1st attempt Part 1 (2.5 points) The airline earns $ in revenue from tickets and $ from in-flight purchases. If one flight attendant is staffed for the flight, the airline pays $ in fixed costs. If the airline has three flight attendants for the flight, the firm earns $ profit.
Part 2 (2.5 points) What happens to profit in each of the following scenarios, given the information in Part 1 above? Scenario Change in Profit 1. An unexpected fuel shortage results in an increase in the price of fuel for the foreseeable future. 2. A large conference is announced in New York, which results in an increase in demand for seats on flights to New York. 3. A competing airline opens a route, which increases the supply of flights to New York City. 4. The pilots' union negotiates higher wages for pilots and copilots.
If 200 tickets are sold, than the airline earns $200*200= $40000 one way revenue from tickets, from inflight purchases it earns, as half of the people will purchase a meal for $6, than 100 people × $6 = $ 600. The airline pays $9,300 in fixed costs plus variable as (500+500+200+8000+100) if one flight attendant is staffed for the flight. 100 is the catering food charge as 100 people purchase a meal. Fixed cost will only generally be the salary, fuel and meal may vary, If the airline has 3 flight attendants than cost will be $9700 and profit will be $30,900 (40600-9700).

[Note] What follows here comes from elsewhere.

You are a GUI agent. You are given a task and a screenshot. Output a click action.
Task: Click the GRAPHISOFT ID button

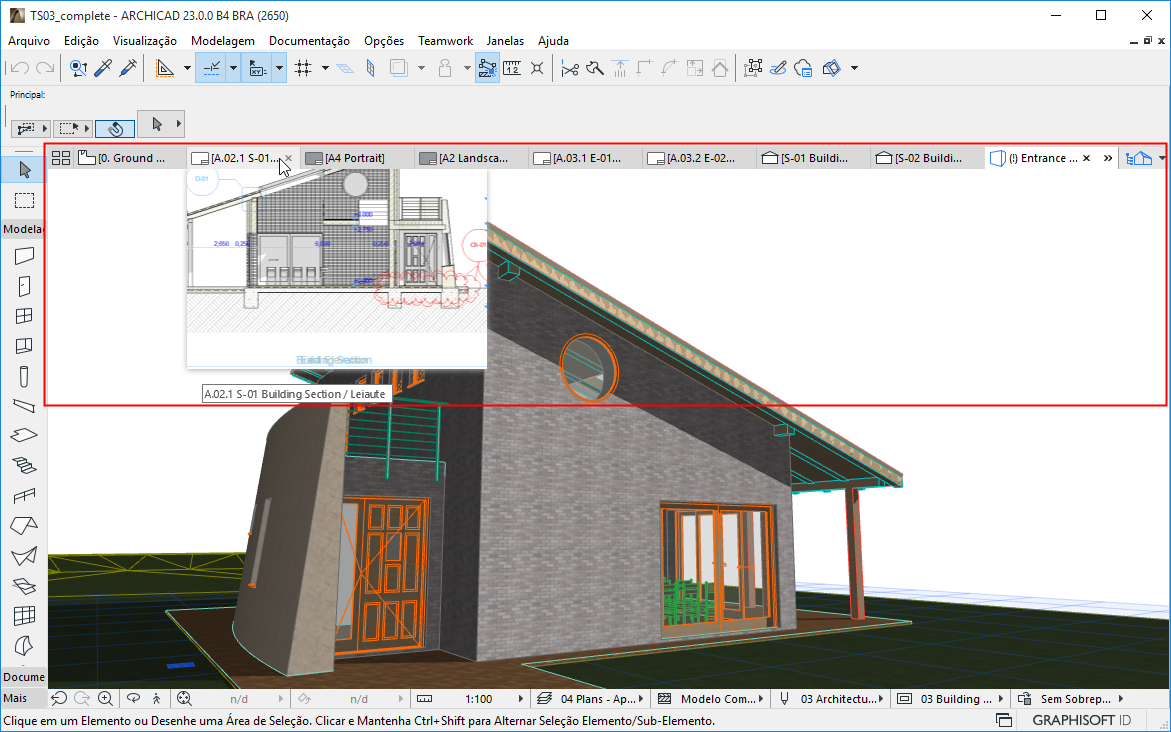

The profit will reduce if fuel price increases as fuel consists of a major component of expenditure.
The profits will increase if a large conference is announced in New York, as price of the flight tickets will also rise due to increase in demand.
The profit will reduce if a competing airline also serves flights to New York City, as people would now buy tickets of both the airlines.
The profit will reduce if pilots ask for more wages if the cost is not passed onto the consumer, even if the cost is passed onto the consumer, the consumer might find it expensive thereby not buying the tickets, and reducing profit further.